Looking back at your childhood self: what one sentence describes that person?
Full of the promise of life’s potential.
If you had to eat the same meal every day, what would it be?
As I’m South African by birth, a braai aka barbecue. Anything that involves cooking in the outdoors has to be a winner for me.
What are you planning for 2021 that nobody knows about yet?
Celebrating my wife’s birthday somewhere special, provided travel restrictions are eased.
Who are your favourite or most admired figures from history?
There are so many that have influenced me over the decades… if I was too shorten a very long list it would be: Nelson Mandela, Seneca, Nikola Tesla, to name a few
If the Prime Minister asked you to make up a new policy or law for New Zealand, what would it be?
To speed up the path to citizenship, make every applicant a priority, not just those who earn above a certain threshold and look at the process more holistically. Especially for those who are committed to making New Zealand their new home.
In one sentence, can you define art?
It’s the expression of self, manifested in a human creative way.
What is missing or lacking from your Bay of Plenty community or environment?
Dare I say it but a more culturally diverse community. I still have so much to learn about the region and the country as a whole. There is a lot going on and you can feel the change toward moving deeper into conversation and betterment for everybody living here. Who’s who in the zoo, so to speak. I would like to understand how we could collaborate and use our different skills together to meet and create bodies of work. Then actually do the work.
Name a few films that you consider profound, moving or extraordinary?
Avatar, Star Wars, Inception, Interstellar, Pulp Fiction, Lord of the Rings, Shawshank Redemption, anything with Sir David Attenborough. I am drawn to great documentaries. My Octopus Teacher was a profound and intimate portrayal of man’s connection to nature and his place in it. The Work affected me deeply as a man—the healing and the stories we carry with us as men. It was just brilliant and utterly heart wrenching. I found myself sobbing like a child afterwards. And as far as streaming series go, my all time favourite is Peaky Blinders. It is just so beautifully shot and is such a great cast of characters.
What was your first real job, second, third?
I was a spot light operator for a theatre company. A waiter in a Portuguese restaurant. A multi-cam studio director for CNBC. And now, an independent documentary film-maker.
Where would you like to live, but have yet to?
Somewhere in New Zealand, my wife reckons Canada is worth a shot, but that’s too cold for me!
What word of advice would you offer an aspiring creative person?
Forget about what other people think or say about ‘you’. Just do you because there is nobody on the planet quite like you.
What’s the biggest problem about life in New Zealand? How you would solve it?
Having lived on the African continent my entire life and moving to a new country requires massive adjustments. New Zealand is amazing but man, it’s really expensive.
The Kiwis are amazing and I think that we are all solving the problems as we go. It’s a great country. It’s a journey, and I am walking it day by day.
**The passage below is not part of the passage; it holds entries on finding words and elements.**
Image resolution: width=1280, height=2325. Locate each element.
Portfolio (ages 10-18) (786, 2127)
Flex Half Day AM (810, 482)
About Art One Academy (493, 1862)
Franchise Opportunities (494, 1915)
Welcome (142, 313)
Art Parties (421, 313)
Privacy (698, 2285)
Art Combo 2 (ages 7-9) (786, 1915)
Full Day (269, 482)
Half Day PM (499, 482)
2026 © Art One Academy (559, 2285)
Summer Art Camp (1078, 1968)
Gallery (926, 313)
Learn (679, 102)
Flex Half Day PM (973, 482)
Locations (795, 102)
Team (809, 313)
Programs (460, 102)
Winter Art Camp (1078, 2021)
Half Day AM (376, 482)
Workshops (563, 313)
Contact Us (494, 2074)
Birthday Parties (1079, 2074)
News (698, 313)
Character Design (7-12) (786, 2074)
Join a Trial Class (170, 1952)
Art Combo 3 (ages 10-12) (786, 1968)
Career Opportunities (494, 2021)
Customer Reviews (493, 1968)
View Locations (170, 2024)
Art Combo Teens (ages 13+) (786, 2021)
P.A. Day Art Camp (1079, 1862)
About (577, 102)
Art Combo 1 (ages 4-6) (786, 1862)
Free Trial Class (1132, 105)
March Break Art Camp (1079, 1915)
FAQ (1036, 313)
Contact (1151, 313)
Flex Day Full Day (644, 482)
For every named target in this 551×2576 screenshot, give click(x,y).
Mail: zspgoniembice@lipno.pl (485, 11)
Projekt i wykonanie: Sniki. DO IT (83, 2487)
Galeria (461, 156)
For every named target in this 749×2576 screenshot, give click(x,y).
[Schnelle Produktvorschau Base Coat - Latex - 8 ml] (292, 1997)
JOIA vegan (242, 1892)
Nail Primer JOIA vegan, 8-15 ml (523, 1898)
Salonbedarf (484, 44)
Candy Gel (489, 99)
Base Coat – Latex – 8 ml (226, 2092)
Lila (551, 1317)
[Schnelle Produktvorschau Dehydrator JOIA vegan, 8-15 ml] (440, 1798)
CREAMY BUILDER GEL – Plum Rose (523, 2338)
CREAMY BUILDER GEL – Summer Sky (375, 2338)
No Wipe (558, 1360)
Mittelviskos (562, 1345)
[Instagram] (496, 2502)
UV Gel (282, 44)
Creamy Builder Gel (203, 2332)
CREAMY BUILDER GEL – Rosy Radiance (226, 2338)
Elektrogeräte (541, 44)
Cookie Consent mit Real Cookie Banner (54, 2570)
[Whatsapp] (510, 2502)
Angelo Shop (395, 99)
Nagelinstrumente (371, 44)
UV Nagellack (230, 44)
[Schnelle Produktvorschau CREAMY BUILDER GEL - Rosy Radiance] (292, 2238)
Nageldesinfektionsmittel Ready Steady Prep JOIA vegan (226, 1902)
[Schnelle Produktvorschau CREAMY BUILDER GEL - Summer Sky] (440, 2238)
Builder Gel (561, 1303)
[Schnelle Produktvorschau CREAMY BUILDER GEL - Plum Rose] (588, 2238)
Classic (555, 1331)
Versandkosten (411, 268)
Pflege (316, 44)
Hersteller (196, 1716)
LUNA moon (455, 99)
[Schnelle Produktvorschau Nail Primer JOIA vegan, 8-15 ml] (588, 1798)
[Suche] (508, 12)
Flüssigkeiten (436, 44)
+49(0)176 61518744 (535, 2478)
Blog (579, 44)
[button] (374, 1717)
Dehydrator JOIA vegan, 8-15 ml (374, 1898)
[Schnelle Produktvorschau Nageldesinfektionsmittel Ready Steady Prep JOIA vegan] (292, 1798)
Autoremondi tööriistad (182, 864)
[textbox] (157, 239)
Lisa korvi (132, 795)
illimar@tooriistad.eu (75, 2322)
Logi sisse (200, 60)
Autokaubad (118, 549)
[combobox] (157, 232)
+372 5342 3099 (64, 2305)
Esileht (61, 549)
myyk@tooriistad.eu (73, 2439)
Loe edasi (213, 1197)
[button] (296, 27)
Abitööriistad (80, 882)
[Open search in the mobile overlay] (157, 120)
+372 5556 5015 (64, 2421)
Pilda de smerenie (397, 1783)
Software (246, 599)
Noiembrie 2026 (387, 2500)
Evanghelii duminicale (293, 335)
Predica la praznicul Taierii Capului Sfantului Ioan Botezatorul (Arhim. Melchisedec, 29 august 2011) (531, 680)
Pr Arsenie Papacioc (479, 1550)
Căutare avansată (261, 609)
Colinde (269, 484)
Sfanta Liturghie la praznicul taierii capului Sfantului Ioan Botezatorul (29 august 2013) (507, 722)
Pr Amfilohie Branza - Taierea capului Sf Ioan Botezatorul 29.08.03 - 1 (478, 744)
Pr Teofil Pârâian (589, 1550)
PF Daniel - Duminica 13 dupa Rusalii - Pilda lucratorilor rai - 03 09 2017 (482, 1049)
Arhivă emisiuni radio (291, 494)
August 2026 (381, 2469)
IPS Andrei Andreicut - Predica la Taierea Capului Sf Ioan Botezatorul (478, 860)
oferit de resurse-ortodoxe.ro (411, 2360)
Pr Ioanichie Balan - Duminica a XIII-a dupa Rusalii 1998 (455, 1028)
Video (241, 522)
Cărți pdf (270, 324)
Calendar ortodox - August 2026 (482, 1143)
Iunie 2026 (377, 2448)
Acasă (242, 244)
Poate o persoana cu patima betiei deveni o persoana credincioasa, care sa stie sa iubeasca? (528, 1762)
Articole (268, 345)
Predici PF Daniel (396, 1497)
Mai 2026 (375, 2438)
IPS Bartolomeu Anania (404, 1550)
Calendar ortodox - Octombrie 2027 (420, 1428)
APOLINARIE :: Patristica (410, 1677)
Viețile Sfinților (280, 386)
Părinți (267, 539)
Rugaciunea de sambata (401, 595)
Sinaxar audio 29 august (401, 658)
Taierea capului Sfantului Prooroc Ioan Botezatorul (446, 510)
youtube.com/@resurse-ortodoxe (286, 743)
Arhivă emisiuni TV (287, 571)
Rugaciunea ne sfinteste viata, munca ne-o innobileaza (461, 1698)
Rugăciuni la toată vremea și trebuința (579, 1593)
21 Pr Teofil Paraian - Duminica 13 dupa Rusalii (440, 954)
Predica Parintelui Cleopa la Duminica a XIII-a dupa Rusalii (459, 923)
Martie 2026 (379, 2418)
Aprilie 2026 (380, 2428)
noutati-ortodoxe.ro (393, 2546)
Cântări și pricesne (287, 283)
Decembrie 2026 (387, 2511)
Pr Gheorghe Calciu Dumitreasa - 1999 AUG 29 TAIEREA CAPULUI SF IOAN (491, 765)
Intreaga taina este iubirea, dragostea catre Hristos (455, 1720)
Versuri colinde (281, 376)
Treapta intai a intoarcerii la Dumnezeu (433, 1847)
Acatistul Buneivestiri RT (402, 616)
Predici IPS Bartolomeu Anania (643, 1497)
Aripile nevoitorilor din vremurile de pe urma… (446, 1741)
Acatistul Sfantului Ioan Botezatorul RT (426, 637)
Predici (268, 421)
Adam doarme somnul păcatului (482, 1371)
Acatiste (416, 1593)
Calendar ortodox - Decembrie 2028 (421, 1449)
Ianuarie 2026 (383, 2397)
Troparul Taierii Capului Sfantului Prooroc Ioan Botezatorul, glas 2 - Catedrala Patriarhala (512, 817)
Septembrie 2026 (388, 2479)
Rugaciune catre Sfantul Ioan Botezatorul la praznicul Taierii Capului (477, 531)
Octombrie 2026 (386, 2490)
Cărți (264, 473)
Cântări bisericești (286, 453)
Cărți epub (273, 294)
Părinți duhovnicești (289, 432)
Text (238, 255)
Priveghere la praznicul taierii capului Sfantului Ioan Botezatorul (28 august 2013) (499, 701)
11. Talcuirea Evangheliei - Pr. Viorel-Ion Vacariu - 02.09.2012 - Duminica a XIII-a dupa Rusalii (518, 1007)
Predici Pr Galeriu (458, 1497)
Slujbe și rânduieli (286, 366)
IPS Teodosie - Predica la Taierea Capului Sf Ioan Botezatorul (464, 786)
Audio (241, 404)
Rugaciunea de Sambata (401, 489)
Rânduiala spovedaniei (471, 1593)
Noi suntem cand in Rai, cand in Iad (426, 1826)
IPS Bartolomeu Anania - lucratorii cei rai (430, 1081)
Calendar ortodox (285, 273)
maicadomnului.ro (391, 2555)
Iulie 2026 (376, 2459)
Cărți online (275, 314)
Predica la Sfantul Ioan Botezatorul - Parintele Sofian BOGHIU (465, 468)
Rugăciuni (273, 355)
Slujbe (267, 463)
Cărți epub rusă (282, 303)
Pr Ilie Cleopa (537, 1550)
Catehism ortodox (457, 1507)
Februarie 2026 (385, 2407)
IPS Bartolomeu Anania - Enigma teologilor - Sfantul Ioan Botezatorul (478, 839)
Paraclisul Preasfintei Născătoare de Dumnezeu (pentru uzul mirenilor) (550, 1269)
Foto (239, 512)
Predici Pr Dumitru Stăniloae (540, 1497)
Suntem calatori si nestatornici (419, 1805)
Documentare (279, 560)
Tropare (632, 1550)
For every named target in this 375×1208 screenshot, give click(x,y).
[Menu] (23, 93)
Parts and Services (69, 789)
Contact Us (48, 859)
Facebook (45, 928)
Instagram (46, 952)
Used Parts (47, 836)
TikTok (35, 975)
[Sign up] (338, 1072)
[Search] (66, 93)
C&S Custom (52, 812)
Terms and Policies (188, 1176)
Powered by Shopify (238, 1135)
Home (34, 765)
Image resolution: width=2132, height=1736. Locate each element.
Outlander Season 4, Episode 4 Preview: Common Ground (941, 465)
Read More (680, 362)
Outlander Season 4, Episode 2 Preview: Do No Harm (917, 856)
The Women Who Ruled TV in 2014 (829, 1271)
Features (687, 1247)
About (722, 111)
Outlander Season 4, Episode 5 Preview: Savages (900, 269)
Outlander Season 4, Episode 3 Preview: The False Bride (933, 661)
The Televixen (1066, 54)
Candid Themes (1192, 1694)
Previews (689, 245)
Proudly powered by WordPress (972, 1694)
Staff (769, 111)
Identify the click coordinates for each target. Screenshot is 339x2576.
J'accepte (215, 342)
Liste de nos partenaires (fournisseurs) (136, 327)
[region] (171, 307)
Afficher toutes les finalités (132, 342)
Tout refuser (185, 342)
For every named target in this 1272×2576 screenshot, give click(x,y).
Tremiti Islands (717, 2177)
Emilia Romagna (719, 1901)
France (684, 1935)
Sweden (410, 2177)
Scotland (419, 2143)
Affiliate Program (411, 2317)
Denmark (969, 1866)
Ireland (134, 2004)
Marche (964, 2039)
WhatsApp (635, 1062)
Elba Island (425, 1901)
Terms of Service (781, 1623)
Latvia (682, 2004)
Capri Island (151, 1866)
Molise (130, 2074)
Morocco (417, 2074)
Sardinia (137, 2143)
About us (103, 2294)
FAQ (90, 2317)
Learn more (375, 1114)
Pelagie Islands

What is your dream of happiness?
To be exactly that, Happy with a capital H. Or continually content, despite things being “good” or “bad.” To be financially free, have the respect of my New Zealand peers, building a legacy for my child. To be a good father to my daughter and a supportive, loving husband to my wife.
What one question would you add to this Interview?
If you could sit down and have dinner with any one or two people dead or alive, who would that be and what would you want to ask them?